Adoption Committee Recommends Expansion

Special Report - April 23, 2008

A study committee in the State House has recommended expanding the process by which adoptees and biological family members can identify and contact each other. This proposal comes less than four months after a new state law went into affect authorizing adoption agencies and local departments of social services (DSS) to act as “confidential intermediaries” who serve to identify, locate and facilitate contact between adult adoptees, adult lineal descendents of deceased adoptees, and biological parents of adoptees. Although the law requires the “written consent of all parties to the contact or the sharing of information” before identifying information can be released, the expansions proposed by the House Select Committee on Adoptee Birth Certificates could allow the parties to an adoption to be contacted without their prior consent.

At its April 16 meeting, the House Select Committee approved several recommendations that will be introduced as bills in the 2008 Legislative Session, which begins May 13. Two recommendations would allow the biological adult siblings or adult half siblings of adult adoptees, as well as “family members” of a deceased biological parent or a deceased adult adoptee to participate in the confidential intermediary program. In the second recommendation, the term “family member” is defined as “a spouse, child, stepchild, parent, stepparent, grandparent, grandchild, sibling, or half sibling.” Another recommendation would authorize the confidential intermediary to obtain and presumably provide a copy of the death certificate to an adult adoptee or biological parent if the agency’s search reveals that the party being search for is deceased.

North Carolina Family Policy Council vice president and director of government relations John Rustin testified before the committee that the proposals mentioned above could lead to the identity and/or contact of adult adoptees and biological family members without their prior consent. “Although the confidential intermediary program requires the consent of two parties before contact is made, allowing parties beyond the adult adoptee and the biological parents to use the program will likely lead to non-consenting disclosure of identifying information,” Rustin commented. “For example, a biological mother and father may object to being contacted, but if the agency obtains the consent of a biological sibling and contact is made, the sibling could easily lead to the identity of the biological parents, despite the fact that they objected to the disclosure. In addition, the biological sibling may not even be aware that the adoption ever took place,” said Rustin.

“Similarly,” Rustin continued, “providing a copy of the death certificate of a deceased biological parent to an adult adoptee would disclose the identity of the biological parent, regardless of whether or not the biological parent would have consented to the disclosure of such identifying information. Utilizing various sources, such as an obituary published in the local newspaper, the adult adoptee could easily identify and contact the surviving spouse, children, parents, other relatives and close friends of the deceased biological parent. The deceased biological parent may have never disclosed the fact to these individuals that they had given birth to a child whom they placed for adoption. The disclosure of such information could cause significant family disruption and sully the reputation of the deceased individual.”

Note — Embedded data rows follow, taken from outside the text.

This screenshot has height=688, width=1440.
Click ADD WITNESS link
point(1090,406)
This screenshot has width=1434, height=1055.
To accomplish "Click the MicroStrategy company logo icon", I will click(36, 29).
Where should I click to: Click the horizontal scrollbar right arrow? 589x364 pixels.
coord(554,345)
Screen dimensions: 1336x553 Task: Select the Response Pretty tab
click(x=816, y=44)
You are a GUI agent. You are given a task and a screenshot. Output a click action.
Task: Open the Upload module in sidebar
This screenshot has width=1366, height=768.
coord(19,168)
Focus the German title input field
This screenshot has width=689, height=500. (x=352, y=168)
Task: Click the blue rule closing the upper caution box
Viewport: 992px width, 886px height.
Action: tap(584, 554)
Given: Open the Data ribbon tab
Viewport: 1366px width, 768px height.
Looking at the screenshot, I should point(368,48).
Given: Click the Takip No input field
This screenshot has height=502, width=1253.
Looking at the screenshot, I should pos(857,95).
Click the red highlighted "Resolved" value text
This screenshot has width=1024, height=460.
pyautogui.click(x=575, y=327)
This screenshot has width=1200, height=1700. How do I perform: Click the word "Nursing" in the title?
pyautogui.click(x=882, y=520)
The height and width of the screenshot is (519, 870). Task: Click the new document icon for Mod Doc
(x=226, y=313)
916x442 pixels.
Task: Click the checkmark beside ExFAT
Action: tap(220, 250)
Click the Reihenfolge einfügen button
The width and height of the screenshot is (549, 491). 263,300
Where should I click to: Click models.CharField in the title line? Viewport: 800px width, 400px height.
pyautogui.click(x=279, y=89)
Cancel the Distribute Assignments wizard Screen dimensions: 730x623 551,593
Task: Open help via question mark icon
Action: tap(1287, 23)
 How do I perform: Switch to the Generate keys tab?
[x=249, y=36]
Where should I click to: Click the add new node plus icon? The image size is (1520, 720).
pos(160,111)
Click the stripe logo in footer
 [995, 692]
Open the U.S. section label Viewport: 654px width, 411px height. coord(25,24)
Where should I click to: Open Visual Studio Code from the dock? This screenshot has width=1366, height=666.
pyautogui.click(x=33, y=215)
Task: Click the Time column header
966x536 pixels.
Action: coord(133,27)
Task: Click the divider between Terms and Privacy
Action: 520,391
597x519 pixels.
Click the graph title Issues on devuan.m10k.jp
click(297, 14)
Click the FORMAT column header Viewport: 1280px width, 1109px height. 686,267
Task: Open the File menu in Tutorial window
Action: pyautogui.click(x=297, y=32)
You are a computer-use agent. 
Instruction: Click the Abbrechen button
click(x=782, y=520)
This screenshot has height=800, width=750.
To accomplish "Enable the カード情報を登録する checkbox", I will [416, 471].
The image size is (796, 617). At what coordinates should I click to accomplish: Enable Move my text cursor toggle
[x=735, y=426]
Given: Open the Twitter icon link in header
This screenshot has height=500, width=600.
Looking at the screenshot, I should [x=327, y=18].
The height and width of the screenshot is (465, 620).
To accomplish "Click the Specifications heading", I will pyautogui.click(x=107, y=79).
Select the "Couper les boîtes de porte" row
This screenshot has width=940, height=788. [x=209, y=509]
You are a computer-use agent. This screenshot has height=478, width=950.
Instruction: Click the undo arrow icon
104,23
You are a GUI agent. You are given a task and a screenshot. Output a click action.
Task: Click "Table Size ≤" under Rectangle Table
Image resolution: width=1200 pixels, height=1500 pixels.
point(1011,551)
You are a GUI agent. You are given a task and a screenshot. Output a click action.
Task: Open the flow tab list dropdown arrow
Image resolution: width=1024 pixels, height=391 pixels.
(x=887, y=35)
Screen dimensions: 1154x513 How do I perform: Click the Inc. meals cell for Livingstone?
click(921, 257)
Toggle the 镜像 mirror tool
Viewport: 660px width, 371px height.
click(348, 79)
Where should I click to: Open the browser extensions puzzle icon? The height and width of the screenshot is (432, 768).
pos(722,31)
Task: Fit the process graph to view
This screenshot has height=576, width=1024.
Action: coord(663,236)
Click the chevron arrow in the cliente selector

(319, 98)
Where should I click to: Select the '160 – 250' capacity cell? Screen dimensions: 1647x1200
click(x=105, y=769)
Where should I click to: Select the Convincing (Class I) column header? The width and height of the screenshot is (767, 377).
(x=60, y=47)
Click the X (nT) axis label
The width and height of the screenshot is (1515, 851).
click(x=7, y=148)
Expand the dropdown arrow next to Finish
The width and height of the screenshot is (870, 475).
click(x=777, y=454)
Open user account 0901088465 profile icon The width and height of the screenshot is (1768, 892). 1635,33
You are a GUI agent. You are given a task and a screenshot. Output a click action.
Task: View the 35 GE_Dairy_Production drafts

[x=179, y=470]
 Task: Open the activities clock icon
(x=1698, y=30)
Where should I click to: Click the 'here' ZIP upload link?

Rustin concluded, “Many biological parents rely upon the confidentiality established when they placed children for adoption in North Carolina. Allowing non-consenting biological parents or other family members to be contacted without their prior consent would result in the significant disruption of families across North Carolina and cause great harm to the public’s perception of adoption. It would also eliminate adoption as a viable solution for a woman facing an unplanned pregnancy who desires to maintain her anonymity.”